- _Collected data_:
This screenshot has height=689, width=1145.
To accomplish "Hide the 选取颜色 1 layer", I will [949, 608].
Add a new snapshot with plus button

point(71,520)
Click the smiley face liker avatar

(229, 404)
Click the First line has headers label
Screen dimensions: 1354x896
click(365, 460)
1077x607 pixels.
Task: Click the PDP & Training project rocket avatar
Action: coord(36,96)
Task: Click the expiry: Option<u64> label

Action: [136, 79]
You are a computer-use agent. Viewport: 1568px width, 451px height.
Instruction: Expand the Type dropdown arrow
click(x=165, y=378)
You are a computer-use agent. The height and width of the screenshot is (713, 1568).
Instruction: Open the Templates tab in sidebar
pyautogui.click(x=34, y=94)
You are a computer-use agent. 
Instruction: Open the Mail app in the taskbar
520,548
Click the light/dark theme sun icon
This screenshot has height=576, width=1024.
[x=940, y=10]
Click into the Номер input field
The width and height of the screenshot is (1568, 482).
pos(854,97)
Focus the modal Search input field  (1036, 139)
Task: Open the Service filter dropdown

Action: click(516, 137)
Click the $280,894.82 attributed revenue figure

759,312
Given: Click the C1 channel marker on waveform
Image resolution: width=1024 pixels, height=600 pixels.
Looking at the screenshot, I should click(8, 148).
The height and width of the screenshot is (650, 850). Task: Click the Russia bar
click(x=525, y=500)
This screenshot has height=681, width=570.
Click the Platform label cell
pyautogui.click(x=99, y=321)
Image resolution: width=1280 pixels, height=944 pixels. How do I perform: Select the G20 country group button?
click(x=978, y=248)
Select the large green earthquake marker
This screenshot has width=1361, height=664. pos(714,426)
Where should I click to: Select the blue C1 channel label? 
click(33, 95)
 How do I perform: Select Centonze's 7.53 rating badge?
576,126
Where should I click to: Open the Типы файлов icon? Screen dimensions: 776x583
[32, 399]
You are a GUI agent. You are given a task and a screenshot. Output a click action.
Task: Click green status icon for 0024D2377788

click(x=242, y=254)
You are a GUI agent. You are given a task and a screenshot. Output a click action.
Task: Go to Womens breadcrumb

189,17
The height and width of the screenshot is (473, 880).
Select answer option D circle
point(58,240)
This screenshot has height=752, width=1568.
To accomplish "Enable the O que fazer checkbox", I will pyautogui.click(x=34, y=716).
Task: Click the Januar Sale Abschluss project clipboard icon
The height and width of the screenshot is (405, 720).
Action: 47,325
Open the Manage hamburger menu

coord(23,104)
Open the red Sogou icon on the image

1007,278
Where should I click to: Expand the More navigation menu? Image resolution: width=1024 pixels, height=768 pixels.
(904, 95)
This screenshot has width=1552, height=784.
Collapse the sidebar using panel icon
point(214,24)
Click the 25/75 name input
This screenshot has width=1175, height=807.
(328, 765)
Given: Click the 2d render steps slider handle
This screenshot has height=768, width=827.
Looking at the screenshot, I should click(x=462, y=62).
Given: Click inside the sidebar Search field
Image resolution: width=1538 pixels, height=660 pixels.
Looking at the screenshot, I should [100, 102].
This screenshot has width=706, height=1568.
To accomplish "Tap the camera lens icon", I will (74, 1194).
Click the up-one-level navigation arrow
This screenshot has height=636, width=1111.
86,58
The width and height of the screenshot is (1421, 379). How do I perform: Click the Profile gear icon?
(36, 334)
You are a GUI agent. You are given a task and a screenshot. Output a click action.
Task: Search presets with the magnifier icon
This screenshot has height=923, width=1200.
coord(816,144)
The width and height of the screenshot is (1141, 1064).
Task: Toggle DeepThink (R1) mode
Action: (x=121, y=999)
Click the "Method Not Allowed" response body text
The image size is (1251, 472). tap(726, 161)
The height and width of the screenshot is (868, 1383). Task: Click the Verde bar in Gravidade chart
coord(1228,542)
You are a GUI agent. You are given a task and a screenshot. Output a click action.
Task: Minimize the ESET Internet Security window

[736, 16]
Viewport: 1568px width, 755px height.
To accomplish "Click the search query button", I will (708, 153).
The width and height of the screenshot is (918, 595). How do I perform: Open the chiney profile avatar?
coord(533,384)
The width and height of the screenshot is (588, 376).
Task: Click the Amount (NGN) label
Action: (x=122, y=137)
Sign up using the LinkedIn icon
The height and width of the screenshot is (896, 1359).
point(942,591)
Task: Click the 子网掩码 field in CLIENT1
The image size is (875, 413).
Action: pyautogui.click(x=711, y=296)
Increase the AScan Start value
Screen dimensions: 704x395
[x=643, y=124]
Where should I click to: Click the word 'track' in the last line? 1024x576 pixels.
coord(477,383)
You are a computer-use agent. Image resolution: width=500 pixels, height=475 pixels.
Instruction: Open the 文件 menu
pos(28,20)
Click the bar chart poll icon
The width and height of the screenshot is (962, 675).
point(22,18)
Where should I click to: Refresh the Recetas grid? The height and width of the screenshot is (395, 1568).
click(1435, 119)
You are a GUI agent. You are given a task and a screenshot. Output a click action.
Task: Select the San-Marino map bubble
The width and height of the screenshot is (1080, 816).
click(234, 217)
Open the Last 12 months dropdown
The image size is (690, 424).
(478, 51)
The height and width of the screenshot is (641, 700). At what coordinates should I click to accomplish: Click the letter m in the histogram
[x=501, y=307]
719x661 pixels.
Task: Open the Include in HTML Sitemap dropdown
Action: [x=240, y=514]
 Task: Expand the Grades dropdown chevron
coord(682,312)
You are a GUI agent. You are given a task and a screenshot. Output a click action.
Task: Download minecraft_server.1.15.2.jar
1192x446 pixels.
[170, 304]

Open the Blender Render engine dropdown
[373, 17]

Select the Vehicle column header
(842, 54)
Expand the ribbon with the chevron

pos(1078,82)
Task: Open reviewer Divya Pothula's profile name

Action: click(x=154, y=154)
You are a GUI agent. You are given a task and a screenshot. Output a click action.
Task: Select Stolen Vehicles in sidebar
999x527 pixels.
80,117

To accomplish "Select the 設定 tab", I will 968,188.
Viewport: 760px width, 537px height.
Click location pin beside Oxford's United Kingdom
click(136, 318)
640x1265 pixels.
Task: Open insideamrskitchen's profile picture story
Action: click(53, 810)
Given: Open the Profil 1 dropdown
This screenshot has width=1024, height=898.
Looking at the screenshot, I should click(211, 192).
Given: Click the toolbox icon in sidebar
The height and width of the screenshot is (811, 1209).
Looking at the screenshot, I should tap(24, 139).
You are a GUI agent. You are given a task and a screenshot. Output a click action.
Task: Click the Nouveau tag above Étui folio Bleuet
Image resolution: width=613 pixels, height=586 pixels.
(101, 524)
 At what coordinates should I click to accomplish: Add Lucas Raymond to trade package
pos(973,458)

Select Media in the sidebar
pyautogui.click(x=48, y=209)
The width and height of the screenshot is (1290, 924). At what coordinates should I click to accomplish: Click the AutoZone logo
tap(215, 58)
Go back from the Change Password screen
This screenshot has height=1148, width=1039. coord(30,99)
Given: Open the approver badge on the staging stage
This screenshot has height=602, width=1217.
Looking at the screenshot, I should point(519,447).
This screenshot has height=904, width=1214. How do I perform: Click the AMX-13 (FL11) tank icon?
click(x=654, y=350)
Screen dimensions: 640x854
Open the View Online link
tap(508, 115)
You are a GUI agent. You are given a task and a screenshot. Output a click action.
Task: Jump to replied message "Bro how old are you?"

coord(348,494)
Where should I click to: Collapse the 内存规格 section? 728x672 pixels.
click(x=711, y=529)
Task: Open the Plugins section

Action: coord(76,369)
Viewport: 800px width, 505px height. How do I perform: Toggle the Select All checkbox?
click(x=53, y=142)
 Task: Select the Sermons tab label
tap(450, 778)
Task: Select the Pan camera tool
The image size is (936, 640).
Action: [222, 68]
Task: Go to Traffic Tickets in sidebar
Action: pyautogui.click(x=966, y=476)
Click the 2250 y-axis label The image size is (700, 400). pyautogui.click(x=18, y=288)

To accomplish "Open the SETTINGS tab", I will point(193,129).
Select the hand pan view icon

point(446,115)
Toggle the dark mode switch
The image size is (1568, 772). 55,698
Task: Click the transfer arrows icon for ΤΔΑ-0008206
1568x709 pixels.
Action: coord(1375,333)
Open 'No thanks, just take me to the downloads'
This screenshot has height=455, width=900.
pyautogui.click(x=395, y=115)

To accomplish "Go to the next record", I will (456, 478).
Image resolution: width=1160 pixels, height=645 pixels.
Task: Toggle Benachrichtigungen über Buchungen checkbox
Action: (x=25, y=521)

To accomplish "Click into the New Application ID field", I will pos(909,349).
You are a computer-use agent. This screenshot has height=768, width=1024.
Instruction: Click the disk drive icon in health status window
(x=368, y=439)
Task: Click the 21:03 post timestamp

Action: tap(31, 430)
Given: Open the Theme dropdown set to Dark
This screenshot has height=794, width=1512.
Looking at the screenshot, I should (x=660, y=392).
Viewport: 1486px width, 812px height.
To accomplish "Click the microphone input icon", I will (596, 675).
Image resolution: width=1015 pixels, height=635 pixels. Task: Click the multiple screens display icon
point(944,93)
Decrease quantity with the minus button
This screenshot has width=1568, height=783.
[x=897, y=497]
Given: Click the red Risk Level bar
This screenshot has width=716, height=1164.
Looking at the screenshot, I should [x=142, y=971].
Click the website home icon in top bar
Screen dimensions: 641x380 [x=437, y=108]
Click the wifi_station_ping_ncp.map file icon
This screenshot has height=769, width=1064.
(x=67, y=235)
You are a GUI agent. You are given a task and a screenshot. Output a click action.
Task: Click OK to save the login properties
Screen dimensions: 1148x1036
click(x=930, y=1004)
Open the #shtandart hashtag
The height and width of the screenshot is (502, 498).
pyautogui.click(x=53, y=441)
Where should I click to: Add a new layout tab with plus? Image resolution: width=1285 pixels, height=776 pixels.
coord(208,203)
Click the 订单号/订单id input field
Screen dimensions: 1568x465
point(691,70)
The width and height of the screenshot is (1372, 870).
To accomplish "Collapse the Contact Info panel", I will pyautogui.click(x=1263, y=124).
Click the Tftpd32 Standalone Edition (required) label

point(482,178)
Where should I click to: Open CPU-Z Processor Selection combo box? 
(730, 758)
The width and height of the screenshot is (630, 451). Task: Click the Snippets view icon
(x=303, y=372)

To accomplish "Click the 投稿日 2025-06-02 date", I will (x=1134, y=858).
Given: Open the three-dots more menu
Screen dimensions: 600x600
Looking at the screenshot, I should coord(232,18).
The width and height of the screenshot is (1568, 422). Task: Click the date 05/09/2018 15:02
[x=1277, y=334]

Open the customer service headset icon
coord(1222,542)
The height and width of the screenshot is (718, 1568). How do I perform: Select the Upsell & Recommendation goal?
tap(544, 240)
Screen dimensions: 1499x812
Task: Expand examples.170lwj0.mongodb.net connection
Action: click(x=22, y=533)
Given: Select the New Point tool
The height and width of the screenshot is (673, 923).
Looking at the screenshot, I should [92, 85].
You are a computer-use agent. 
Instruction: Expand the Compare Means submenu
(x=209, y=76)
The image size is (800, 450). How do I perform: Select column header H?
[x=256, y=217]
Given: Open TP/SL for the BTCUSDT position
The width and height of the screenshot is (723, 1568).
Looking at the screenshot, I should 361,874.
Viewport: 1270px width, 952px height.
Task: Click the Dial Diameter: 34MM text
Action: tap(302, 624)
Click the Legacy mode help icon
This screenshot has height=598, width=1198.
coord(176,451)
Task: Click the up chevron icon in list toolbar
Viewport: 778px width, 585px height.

- _Task_: Check every line of the data, and copy the ones that contain "computer".

- _Written answer_:
You are a computer-use agent. Viewport: 1568px width, 451px height.
You are a computer-use agent. The height and width of the screenshot is (713, 1568).
You are a computer-use agent. 
You are a computer-use agent. Image resolution: width=500 pixels, height=475 pixels.
You are a computer-use agent. This screenshot has height=768, width=1024.
You are a computer-use agent. 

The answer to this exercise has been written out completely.